Some Georgia counties, such as DeKalb and Fulton, have provided adequate information and translation at testing sites, she said, but the state effort is “very decentralized.”

“We need to make sure there is more information available to all community members and provide translation services, whether it’s English to Spanish, Creole, Mandarin or Korean,” said Genny Castillo, a regional director at the nonprofit Southern Economic Advancement Project.

The lack of outreach in Spanish has contributed to huge infection rates in many states.
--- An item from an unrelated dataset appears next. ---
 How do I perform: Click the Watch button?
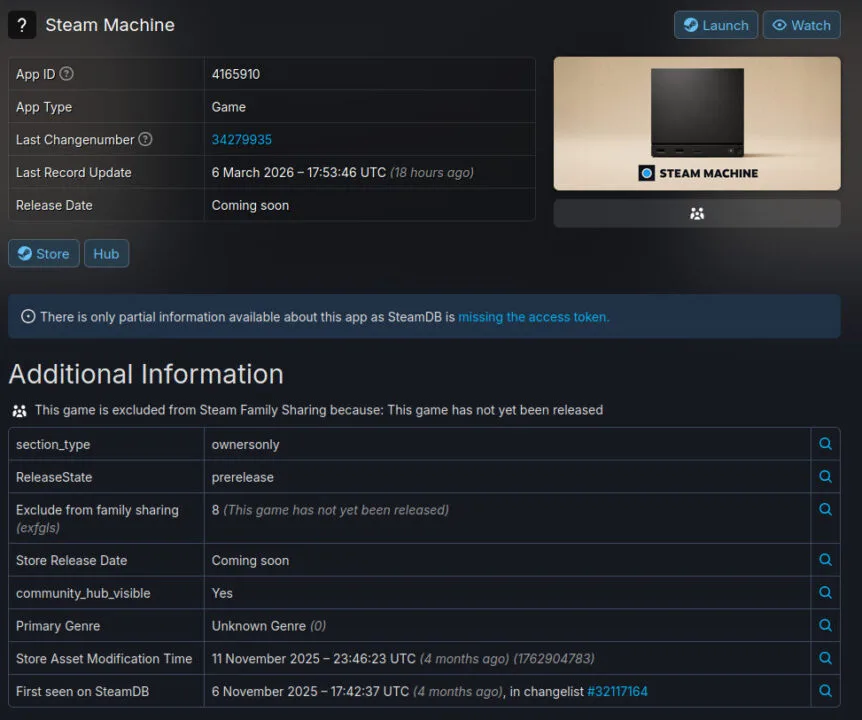801,25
In Durham County, North Carolina, the Hispanic population’s share of overall COVID-19 infections increased from 7% in March to 15% in April to 70% in May before peaking at 75% in June, said Dr. Viviana Martinez-Bianchi, the director for health equity at Duke University’s community health department.
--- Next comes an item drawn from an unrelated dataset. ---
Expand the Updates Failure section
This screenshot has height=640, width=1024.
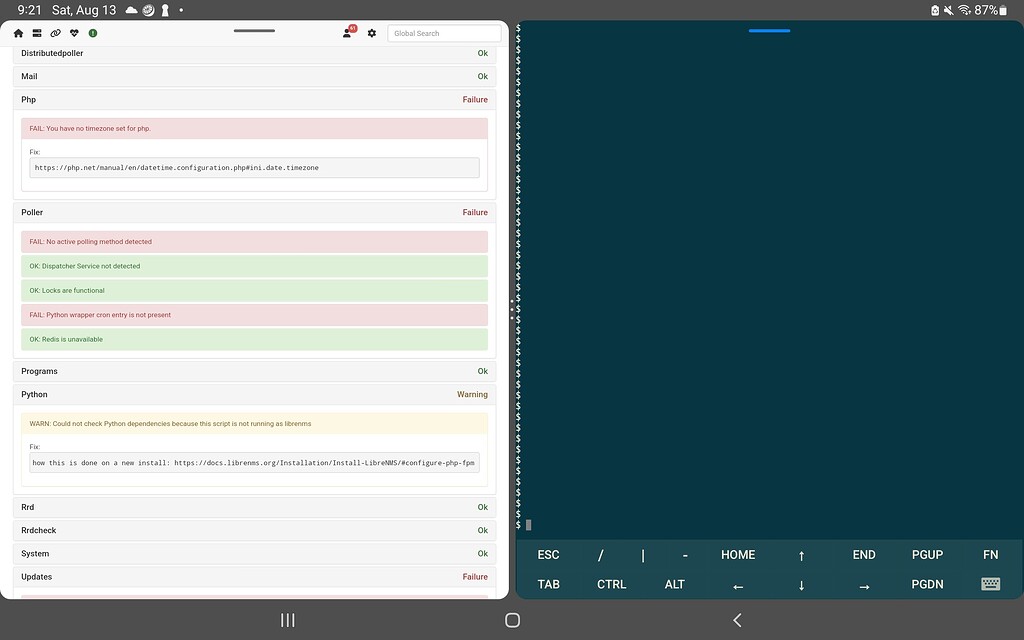pyautogui.click(x=253, y=576)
Those figures demonstrated a disastrous cycle, she said. Latinos working essential jobs faced greater exposure to the virus early on, then came home to households where children, grandparents and cousins may live under one roof. In mixed-status households, where some family members fear any interaction with law enforcement could risk arrest and deportation, going to a testing site where a local sheriff was directing traffic or seeking help at a hospital seemed like a threat. That not only hastened the virus’s spread, but caused in many cases deadly delays in treatment.

“People are still arriving too late, when the disease is too advanced,” Martinez-Bianchi said.

People are still arriving too late, when the disease is too advanced. Dr. Viviana Martinez-Bianchi, Duke University

Public service announcements that allayed those concerns and communicated what to do in plain, spoken Spanish could dispel those rumors and make clear that immigration status would not be checked at testing sites or hospitals.

Not Just Spanish

Cruz said the risk of ICE arrest remains one of the most commonly asked questions she gets on the hotline. She’s done her best to ease those worries. But there are more troubling problems.

In some places where written Spanish information is provided, the language is too complex and requires a baseline understanding of health science to make sense to the average reader. Many immigrants from Central and South America who have called the hotline, speak indigenous dialects as their primary language, and cannot read or communicate easily in Spanish or English.

The lack of Spanish speakers at testing sites also leaves advocates like her in the awkward position of trying to translate by phone when they get to the appointments she helped them set up. That was the case with the man who walked 20 miles to get to a testing site. He kept her on the line to translate the entire interaction.

It’s a heavy burden for volunteer hotline operators and organizations whose budgets are already stretched thin providing services amid an economic depression.

Cruz’s group, the ACIJ, has spent its entire $50,000 emergency fund ― normally reserved for helping families separated by ICE raids ― on food and emergency financial aid to those in need. She said it expects the fund to be depleted this week. The group is now holding fundraisers and applying for grants.

“I tear up sometimes,” she said. “The whole experience has been very humbling.”